++++ DATA TO USE
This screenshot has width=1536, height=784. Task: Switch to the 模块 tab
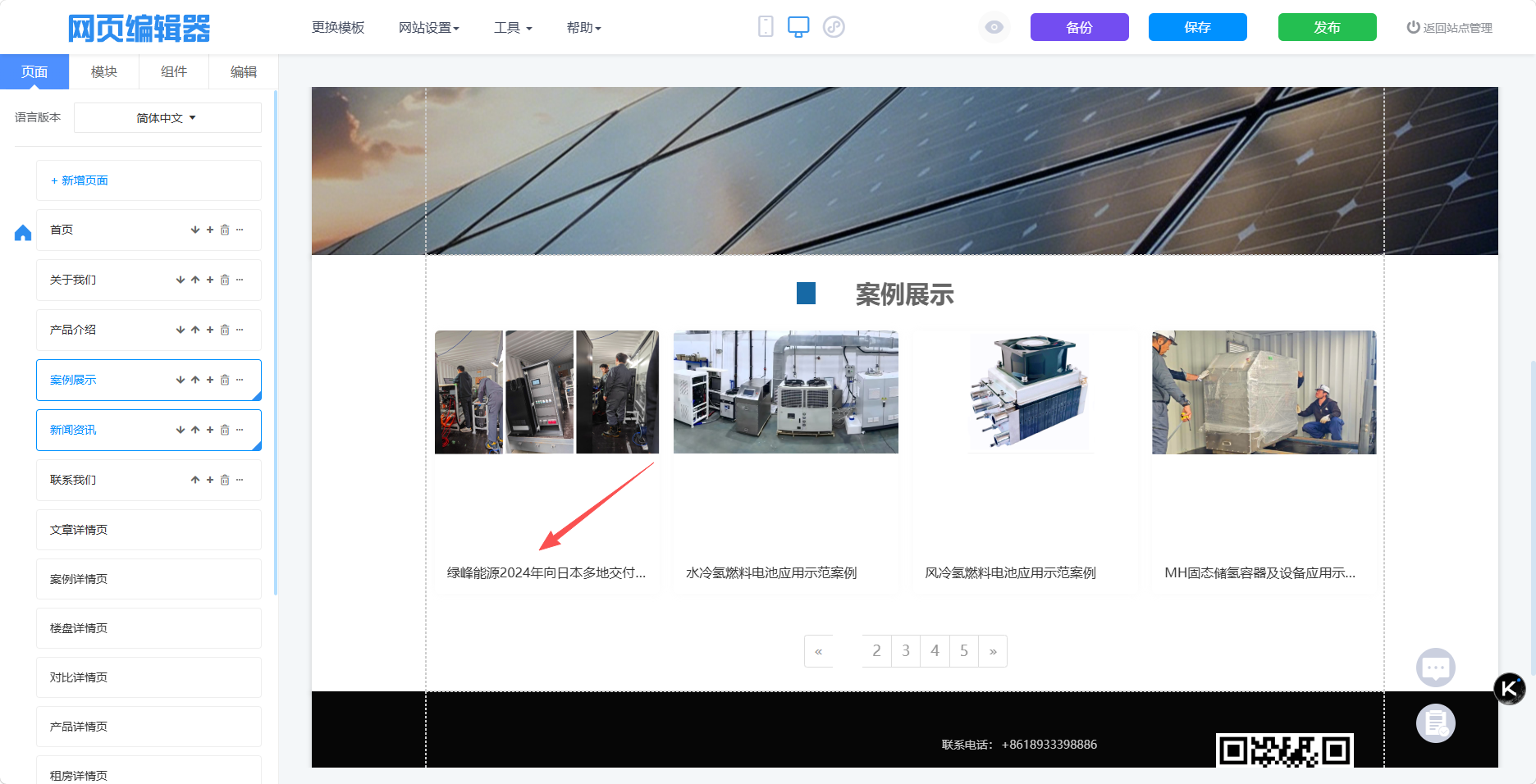(x=104, y=72)
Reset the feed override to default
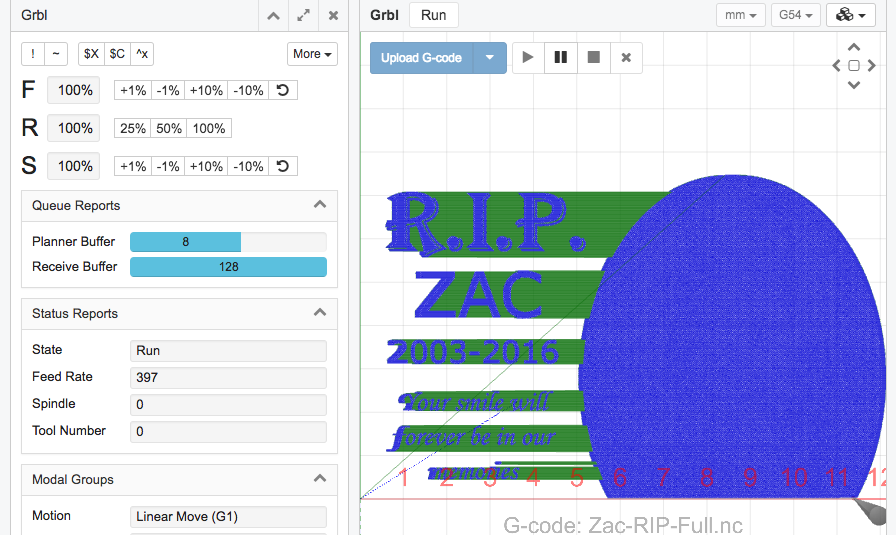Image resolution: width=896 pixels, height=535 pixels. click(x=283, y=90)
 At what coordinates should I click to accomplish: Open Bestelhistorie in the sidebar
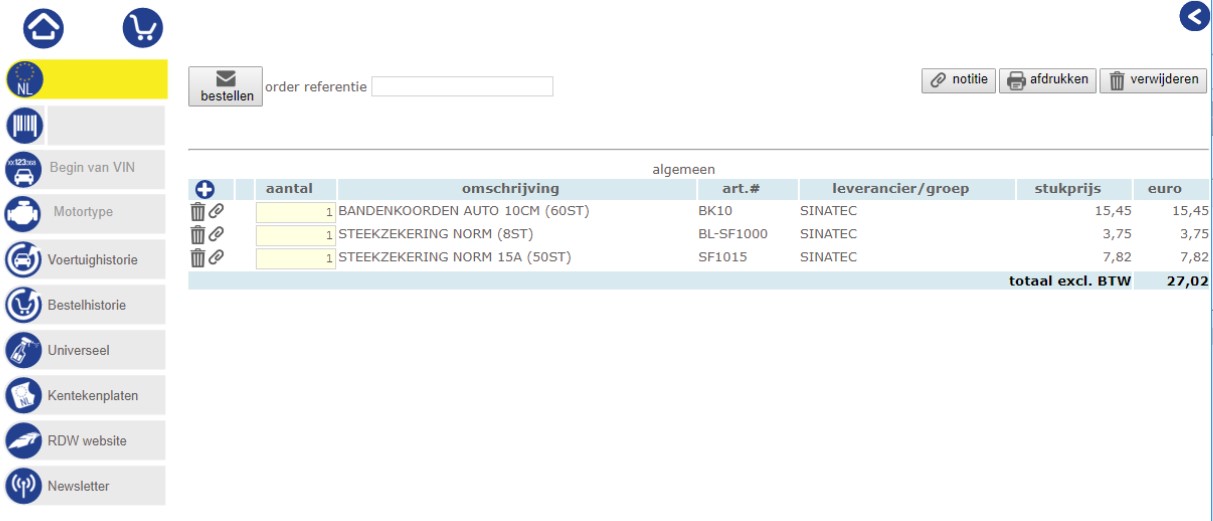click(x=85, y=305)
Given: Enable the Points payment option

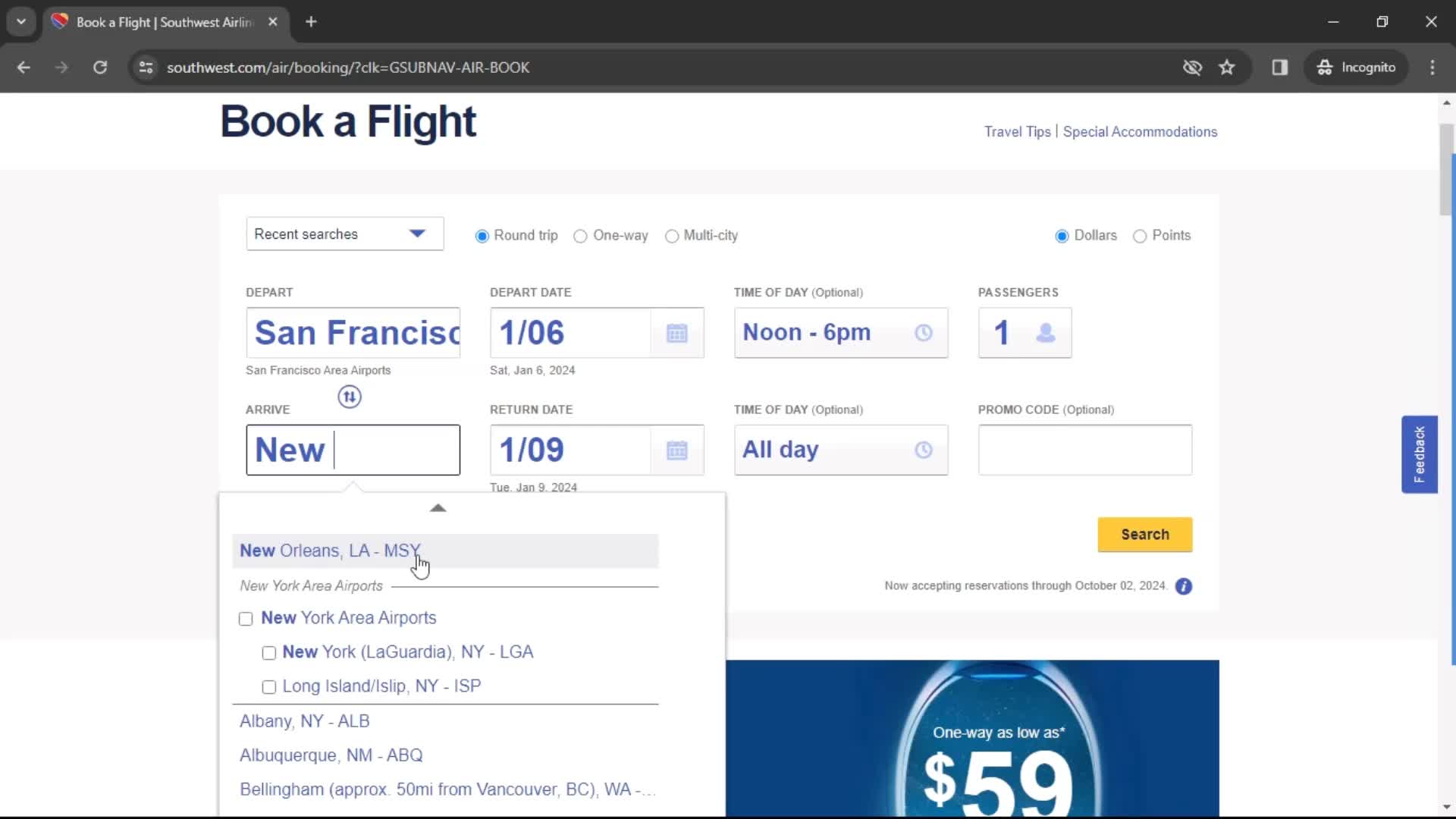Looking at the screenshot, I should (1140, 235).
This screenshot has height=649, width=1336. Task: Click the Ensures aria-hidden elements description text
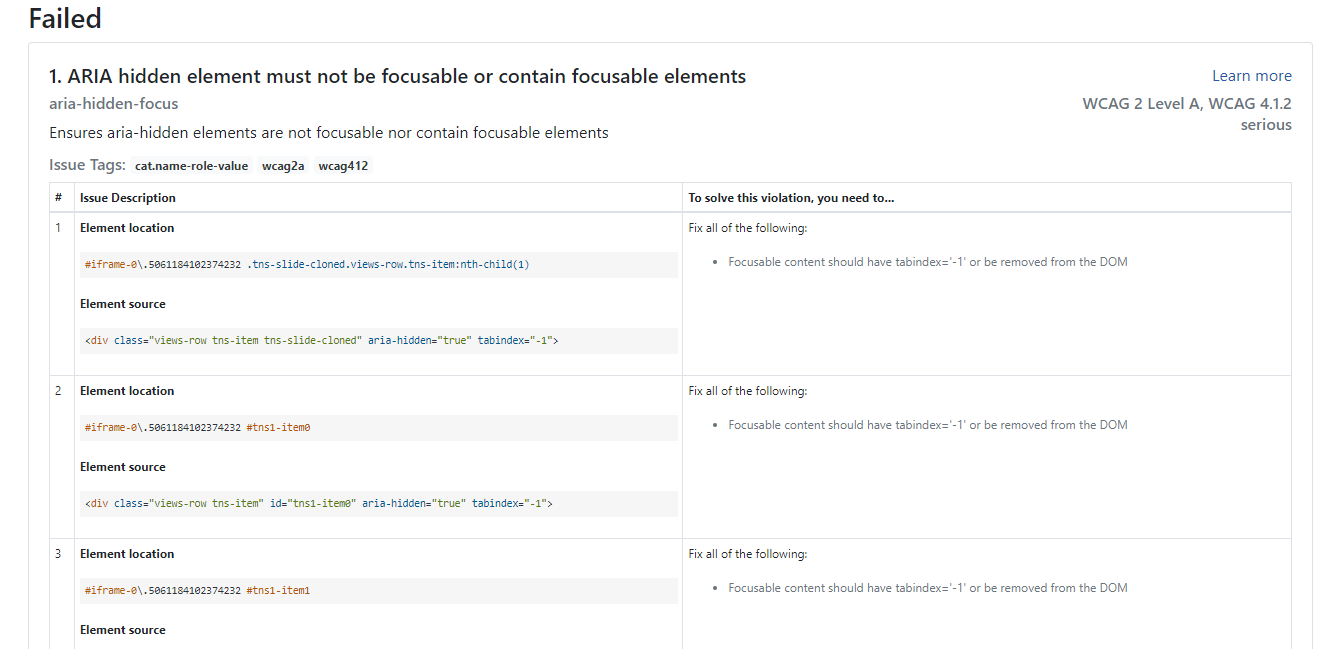click(x=328, y=133)
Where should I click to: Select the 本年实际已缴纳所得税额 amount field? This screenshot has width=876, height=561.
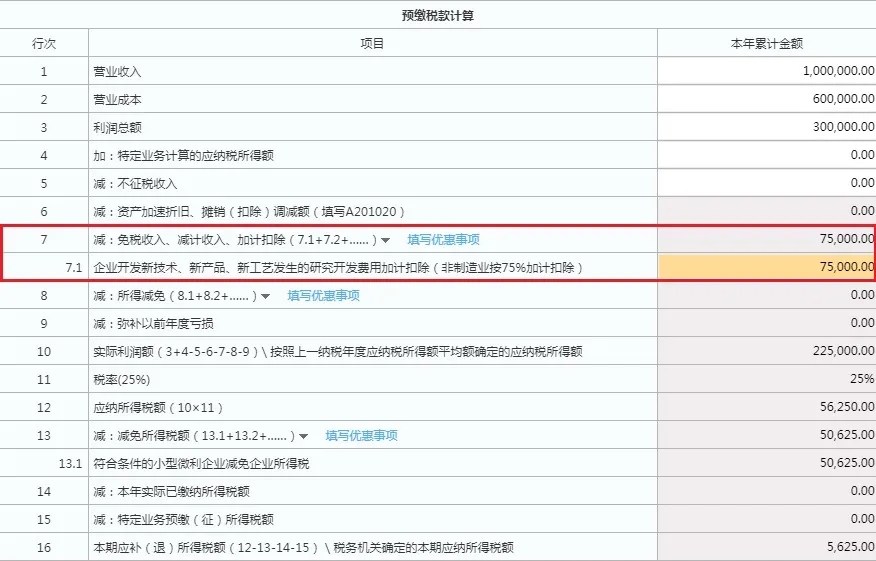coord(766,492)
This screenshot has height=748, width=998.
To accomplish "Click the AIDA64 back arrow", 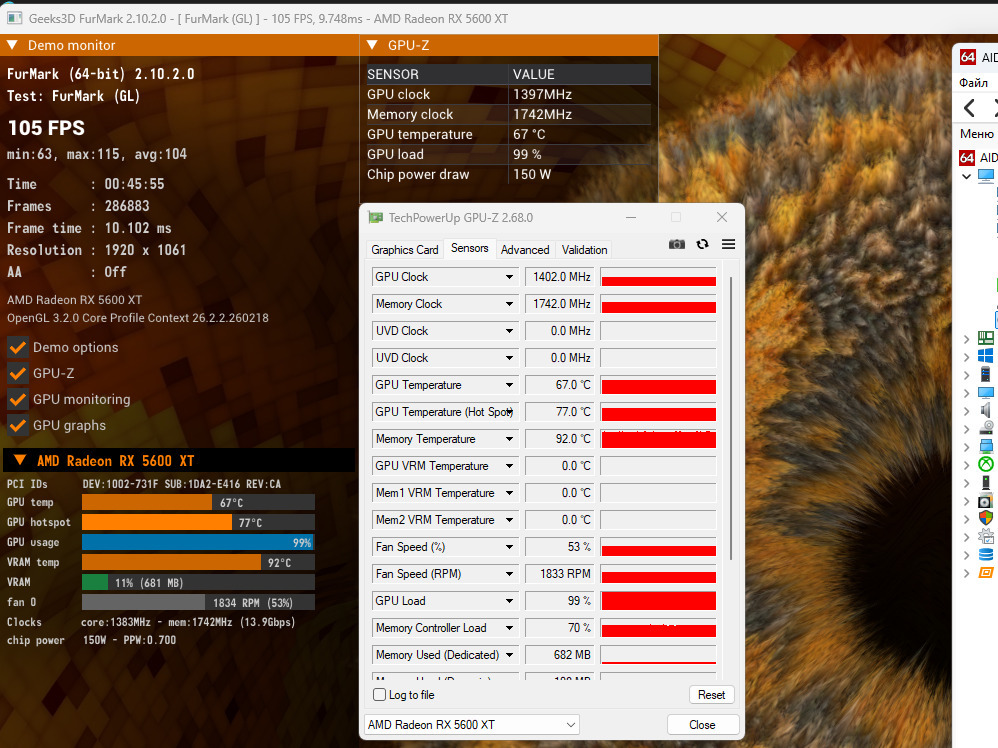I will click(x=970, y=108).
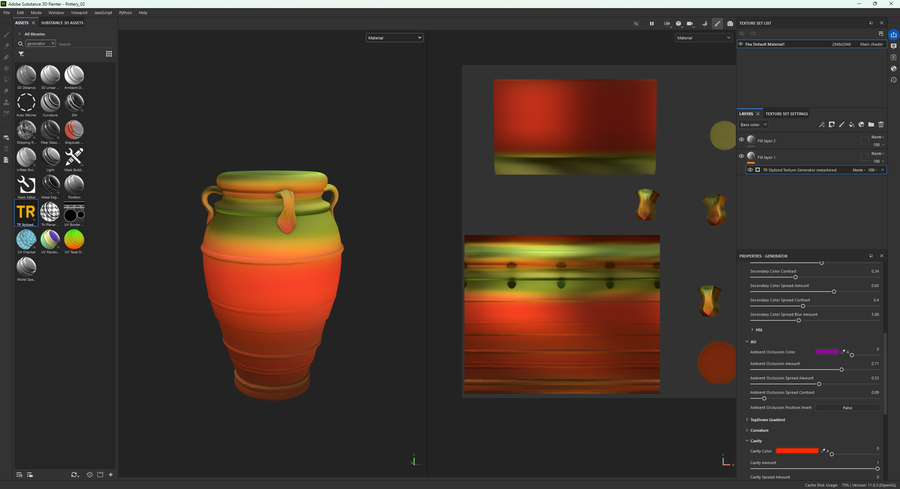Switch to Texture Set Settings tab
Viewport: 900px width, 489px height.
786,114
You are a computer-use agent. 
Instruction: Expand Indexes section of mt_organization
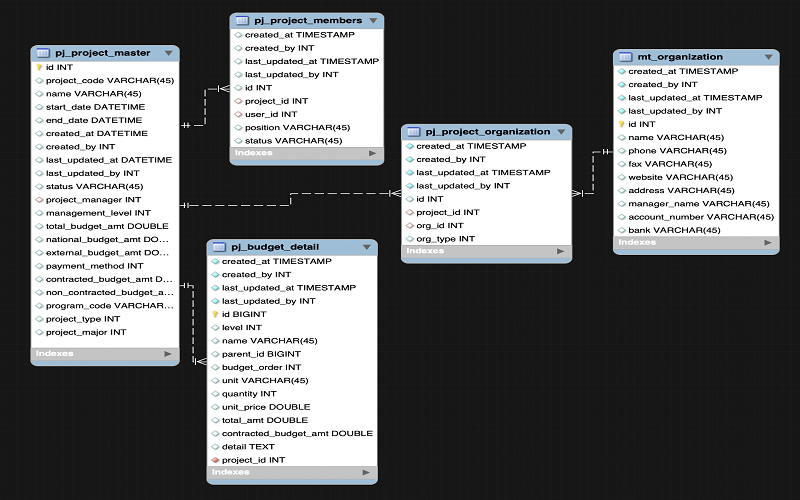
++++++++
WHAT TO WORK ON:
From the line containing "You are a computer-use agent." to the last line of the records, inclusive, output the lines exactly as written and nothing else; leave out the pictures.

RESULT OF THE TASK:
You are a computer-use agent. 
Instruction: Expand Indexes section of mt_organization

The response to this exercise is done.